• [Extracted records]:
* * * * * * * * *
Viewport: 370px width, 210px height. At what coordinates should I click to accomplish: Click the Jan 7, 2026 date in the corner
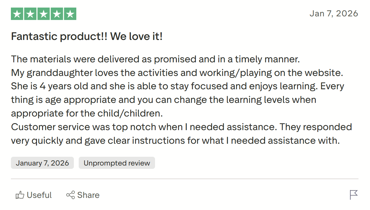(x=334, y=13)
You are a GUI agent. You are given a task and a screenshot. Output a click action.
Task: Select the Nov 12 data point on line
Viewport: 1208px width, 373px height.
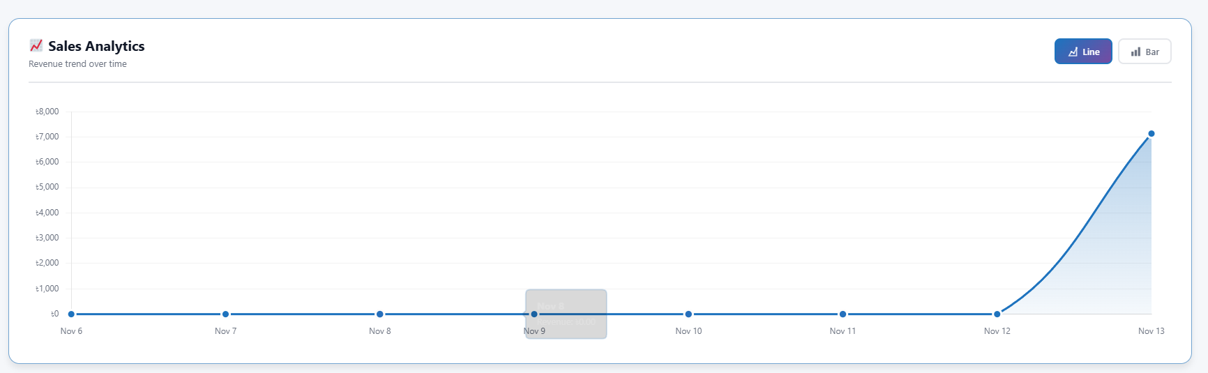click(x=997, y=314)
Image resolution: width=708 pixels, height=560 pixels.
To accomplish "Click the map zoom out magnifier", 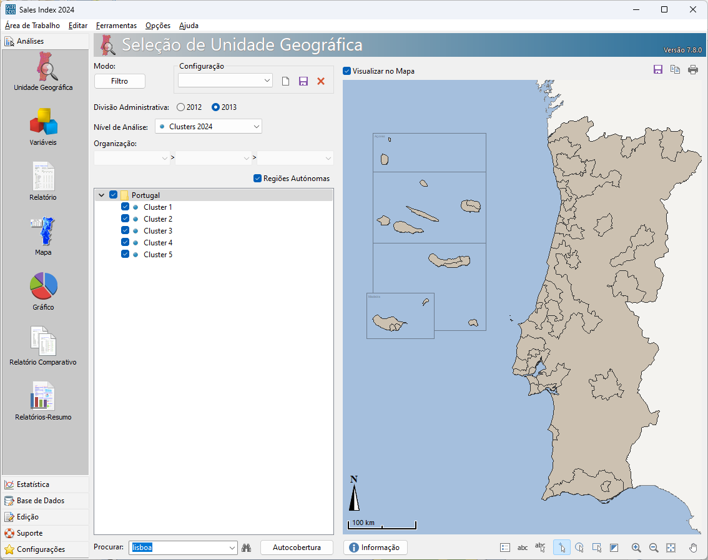I will [x=654, y=548].
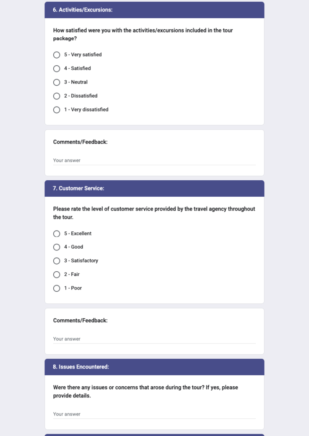Select 2 - Dissatisfied for activities
This screenshot has width=309, height=436.
coord(56,96)
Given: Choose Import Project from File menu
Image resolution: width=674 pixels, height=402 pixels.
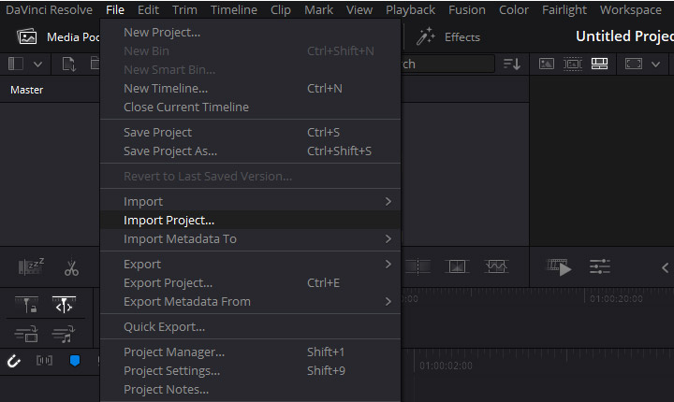Looking at the screenshot, I should (169, 220).
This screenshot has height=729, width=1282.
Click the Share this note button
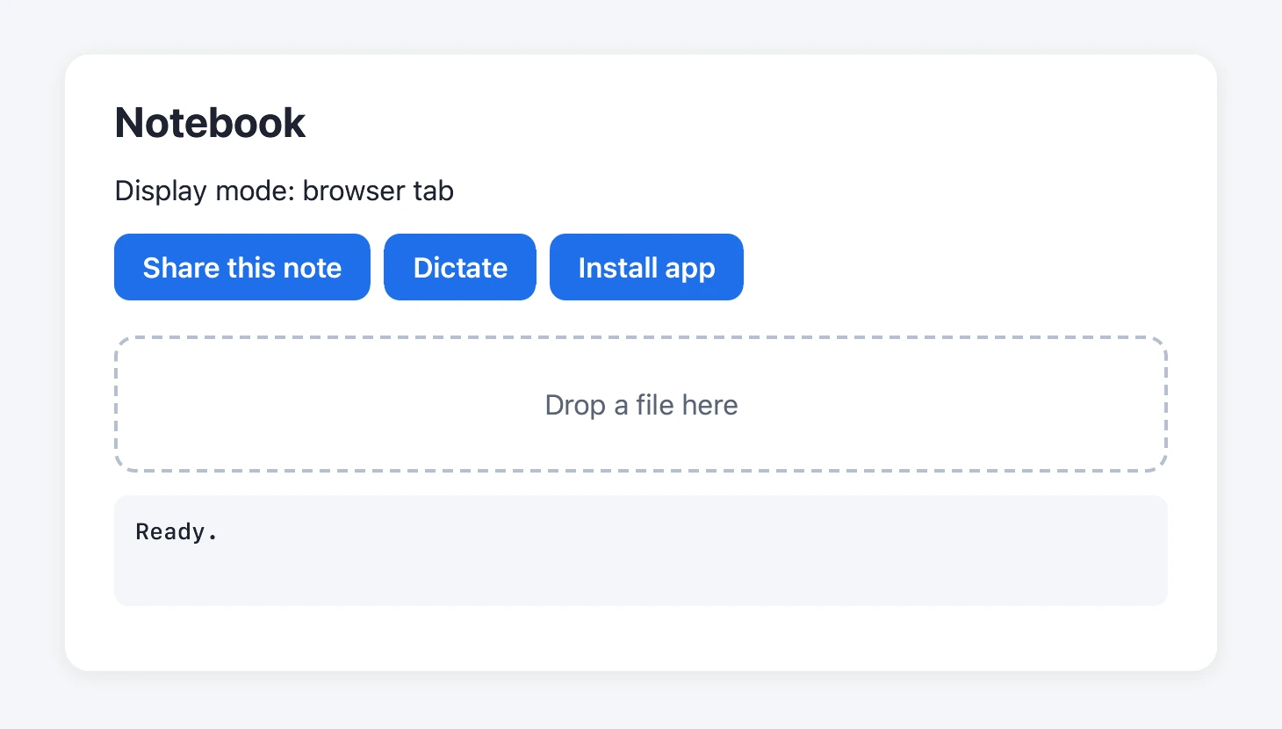coord(242,267)
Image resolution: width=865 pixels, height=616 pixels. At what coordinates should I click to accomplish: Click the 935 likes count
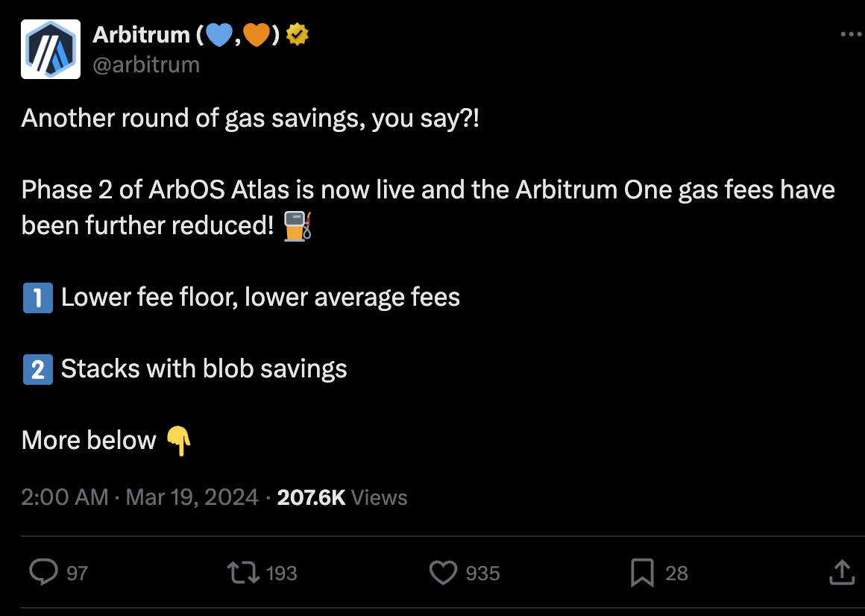coord(482,573)
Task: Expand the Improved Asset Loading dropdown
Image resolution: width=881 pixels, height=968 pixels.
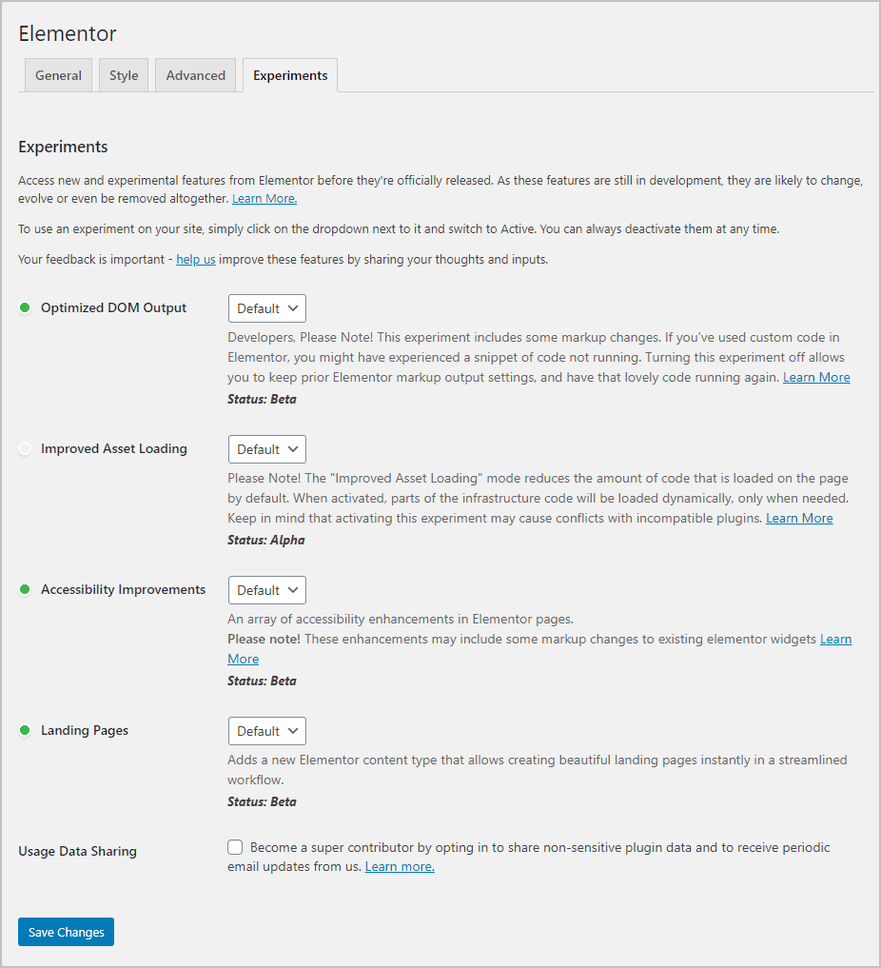Action: [x=266, y=449]
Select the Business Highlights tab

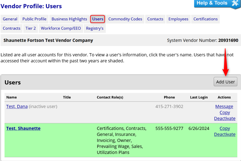(x=69, y=19)
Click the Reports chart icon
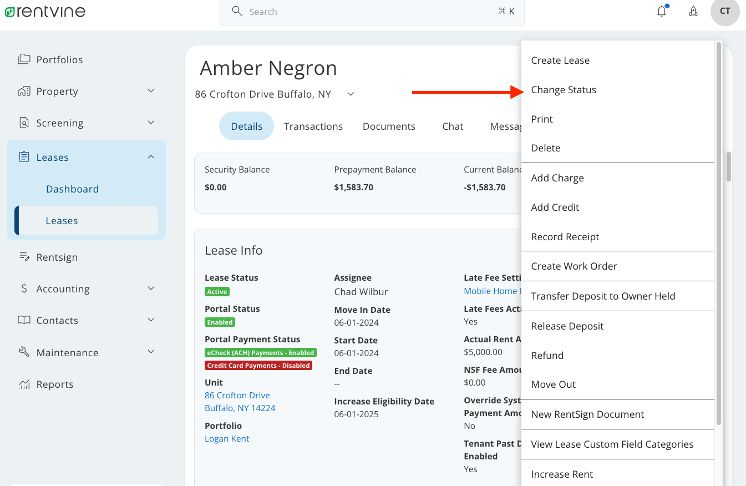The image size is (746, 486). pyautogui.click(x=24, y=384)
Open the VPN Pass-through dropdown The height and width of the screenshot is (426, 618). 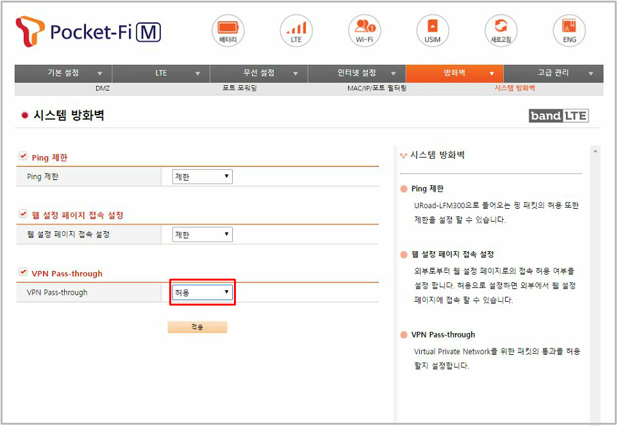202,292
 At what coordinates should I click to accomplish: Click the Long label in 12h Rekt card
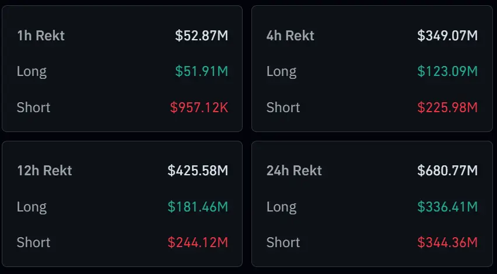(32, 207)
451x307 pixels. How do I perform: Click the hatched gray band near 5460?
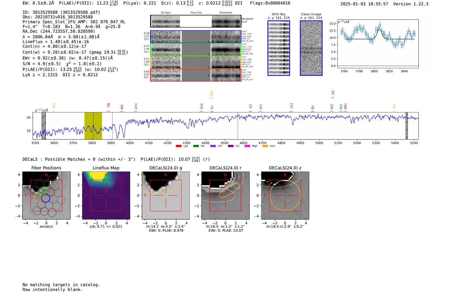click(x=407, y=126)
* * * * * * * * *
• [WORK TO COMPLETE]: Output the data above exactly, beginning at its first line and ending with the line that holds "Image resolution: width=708". Leave out the pictures and add nothing.

• [WRITTEN ANSWER]:
Viewport: 370px width, 210px height. At what coordinates should I click to accomplish: Click the Jan 7, 2026 date in the corner
(x=334, y=13)
You are a GUI agent. You are given a task and a screenshot. Output a click action.
Task: Select the Nov 12 data point on line
Viewport: 1208px width, 373px height.
click(x=997, y=314)
Image resolution: width=708 pixels, height=560 pixels.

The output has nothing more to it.